His first book was published a little less than a hundred years ago, in 1834, just three years before McGuffey published his First Reader. It sold for six cents, and dealt in the main with mental drill. The problems required that the student think rapidly and accurately. Motivated by the success of his first volume Dr. Ray began the preparation of another book, which eventually became known as The Intellectual Arithmetic by Induction and Analysis. Revision and alterations as well as other books followed in rapid succession, until finally the series was known as Ray's Arithmetics, Part One, Part Two, and Part Three. The last revision was made in 1903 when the Practical Arithmetic of 1879 was changed to Ray's Higher Arithmetic.

Many interesting discoveries may be made by looking over these old arithmetics. Fractions were "vulgar" rather than common as today, and sugar was but two cents a pound, and paving cost but fifteen cents a square yard. Every school boy had to be able to gauge the contents of a barrel of beer, and to apply the "rule of three." Some may be able to recall:

"The Rules of 'Tear and Tret'
Which made boys swear and sweat."

The two following problems are typical of the series:

If sugar worth two and a half cents a pound, be mixed in equal quantities with sugar worth four and a half cents a pound, how many pounds of the mixture will be worth $1?

A man and his wife can drink a keg of beer in twelve days; when the man is away it lasts the woman thirty days; in what time can the man drink it alone?

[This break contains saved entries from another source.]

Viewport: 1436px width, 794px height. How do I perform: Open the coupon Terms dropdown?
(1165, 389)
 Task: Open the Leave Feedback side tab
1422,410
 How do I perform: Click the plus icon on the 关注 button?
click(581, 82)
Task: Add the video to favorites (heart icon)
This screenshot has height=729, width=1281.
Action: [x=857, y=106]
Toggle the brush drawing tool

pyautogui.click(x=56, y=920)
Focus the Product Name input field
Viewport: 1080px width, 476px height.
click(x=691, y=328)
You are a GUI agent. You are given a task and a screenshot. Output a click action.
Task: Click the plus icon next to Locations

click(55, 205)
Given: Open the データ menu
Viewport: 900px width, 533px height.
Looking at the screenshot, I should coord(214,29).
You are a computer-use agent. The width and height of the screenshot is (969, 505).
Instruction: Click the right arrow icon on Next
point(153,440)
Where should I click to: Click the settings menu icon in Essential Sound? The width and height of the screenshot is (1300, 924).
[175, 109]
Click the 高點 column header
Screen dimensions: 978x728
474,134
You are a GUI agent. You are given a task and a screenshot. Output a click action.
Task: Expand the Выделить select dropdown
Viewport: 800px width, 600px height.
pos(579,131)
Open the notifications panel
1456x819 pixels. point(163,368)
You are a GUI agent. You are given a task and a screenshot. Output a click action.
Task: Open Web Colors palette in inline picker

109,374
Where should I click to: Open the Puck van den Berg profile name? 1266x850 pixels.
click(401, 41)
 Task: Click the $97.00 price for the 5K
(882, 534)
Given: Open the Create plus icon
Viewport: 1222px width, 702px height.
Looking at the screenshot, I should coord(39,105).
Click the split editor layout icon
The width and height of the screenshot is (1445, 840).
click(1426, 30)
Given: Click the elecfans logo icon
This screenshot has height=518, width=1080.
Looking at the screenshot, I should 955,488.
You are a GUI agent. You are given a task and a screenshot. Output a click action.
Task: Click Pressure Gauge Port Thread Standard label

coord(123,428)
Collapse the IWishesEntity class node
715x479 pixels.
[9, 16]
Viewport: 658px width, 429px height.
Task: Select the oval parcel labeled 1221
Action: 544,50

Some of the problems in these early texts were given in verse. Here is one that dealt with the unpoetic subject of drunkenness:

A man that was idle and minded to spend
Both money and time, went to drink with his friend -

During the next ten lines he gets quite drunk:

To cast up his reckonings, but his head being sore
He begs you to do it, and he will do so no more.

The following applies Phythagoras' theorem:

A castle wall there was whose height was found
To be one hundred feet from top to ground
Against the wall the ladder stood upright
Of the same length the castle was in height.

A waggish youngster did the ladder slide
The bottom of it ten feet from the side,
Now, I would find how far the top did fall
By pulling out the ladder from the wall.

Ray's texts were included in the Eclectic Educational series and the personality of the author was lost in the virtue of the books. School boys did not refer to Ray's arithmetics, but simply to "Ray's," as if he were an institution, which, in fact, he was.

For many years prior to 1855 Dr. Ray had been looking forward to the compilation of a text book that would embrace the whole range of mathematics. It was a stupendous job, but he had much of the material collected when his untimely death occurred.

And so it was that he studied and taught up to the very end. Few men have done as much for the cause of education, and no man has done more for mathematics. His life was a noble example, his books have proven a precious legacy, and his memory a benediction.